Collected data entries:
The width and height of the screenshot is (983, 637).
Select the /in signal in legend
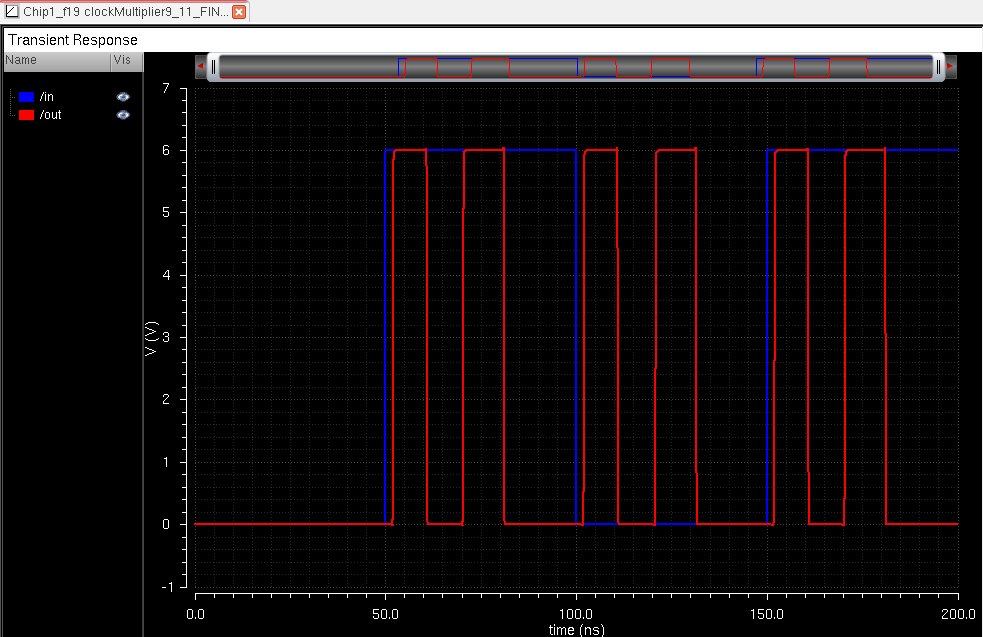(x=48, y=97)
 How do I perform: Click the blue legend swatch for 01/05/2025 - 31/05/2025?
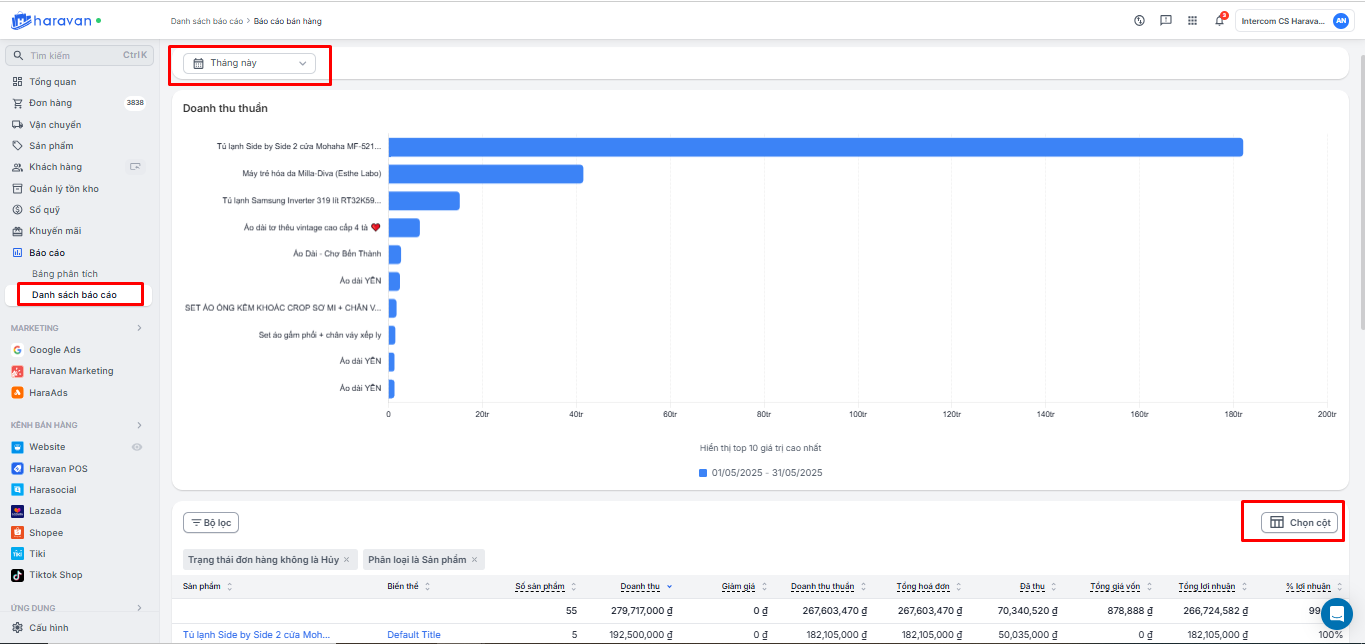click(x=703, y=473)
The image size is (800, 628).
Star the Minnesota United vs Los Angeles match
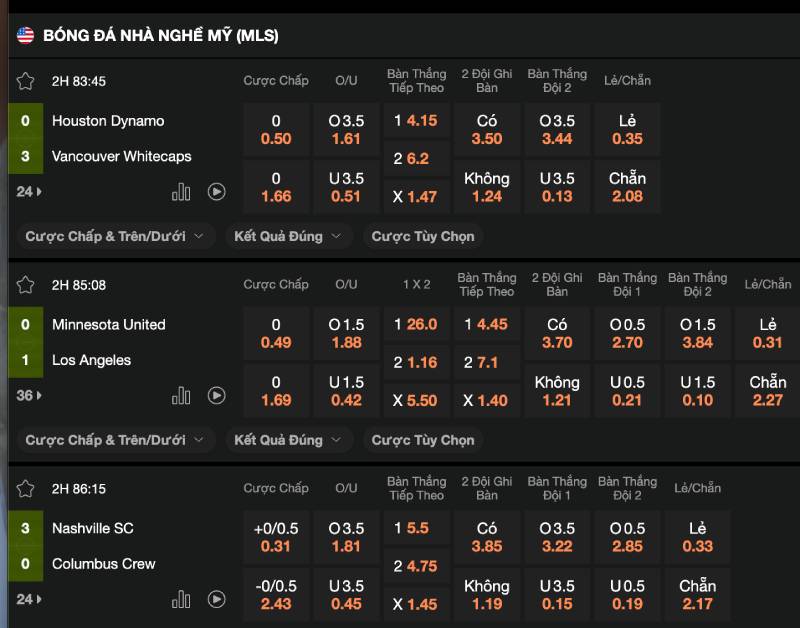25,285
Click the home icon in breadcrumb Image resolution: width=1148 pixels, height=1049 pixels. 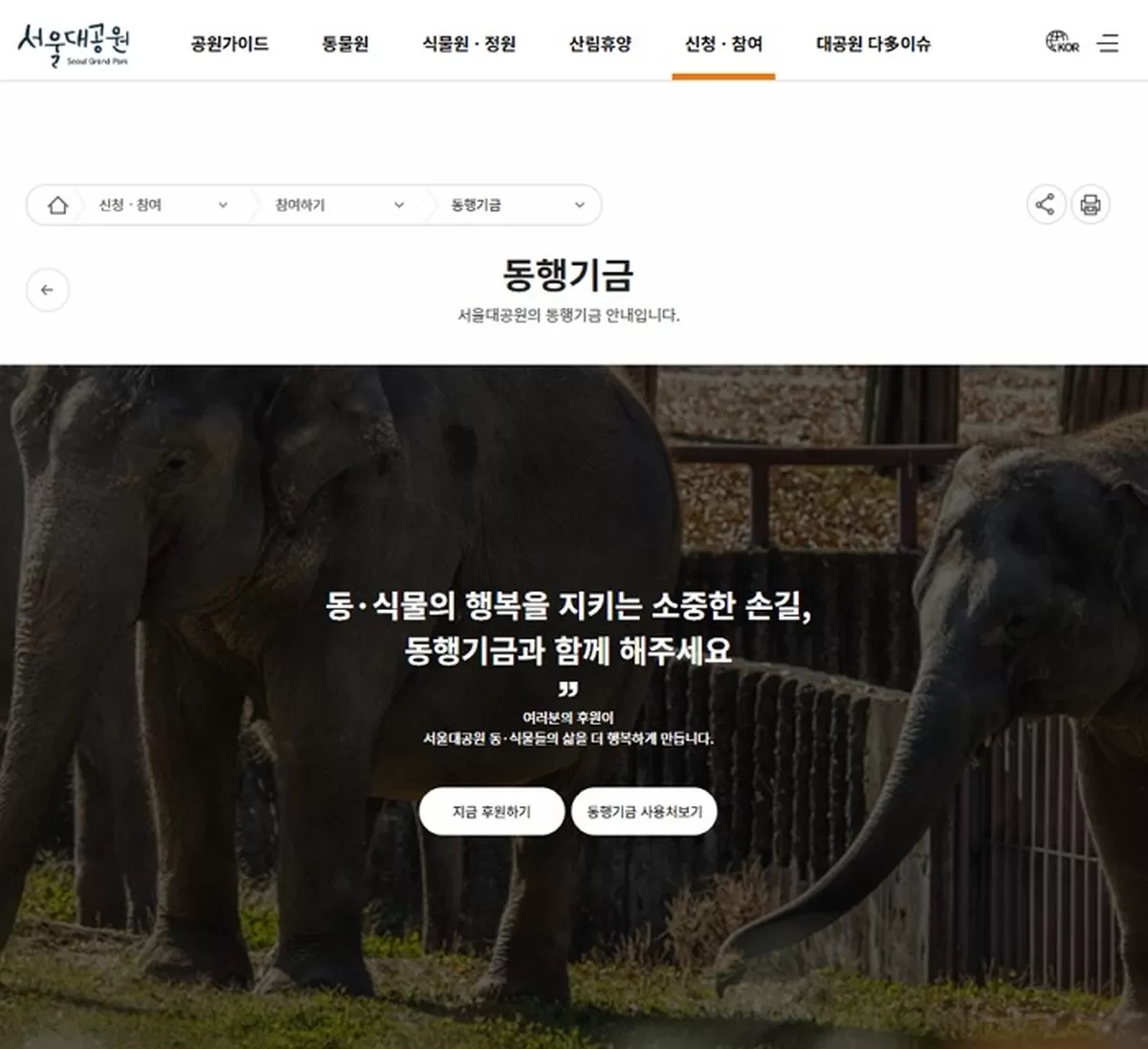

> **TASK REQUIREMENTS**:
Reproduce nothing but the lines that run from the line containing "Select the /in signal in legend" through the last line of the records, inclusive. Omit the pictures.

> **EXERCISE RESPONSE**:
Select the /in signal in legend
(x=48, y=97)
 How do I perform: Click the blue legend swatch for 01/05/2025 - 31/05/2025?
click(x=703, y=473)
The image size is (800, 628).
Star the Minnesota United vs Los Angeles match
25,285
Click the home icon in breadcrumb Image resolution: width=1148 pixels, height=1049 pixels. 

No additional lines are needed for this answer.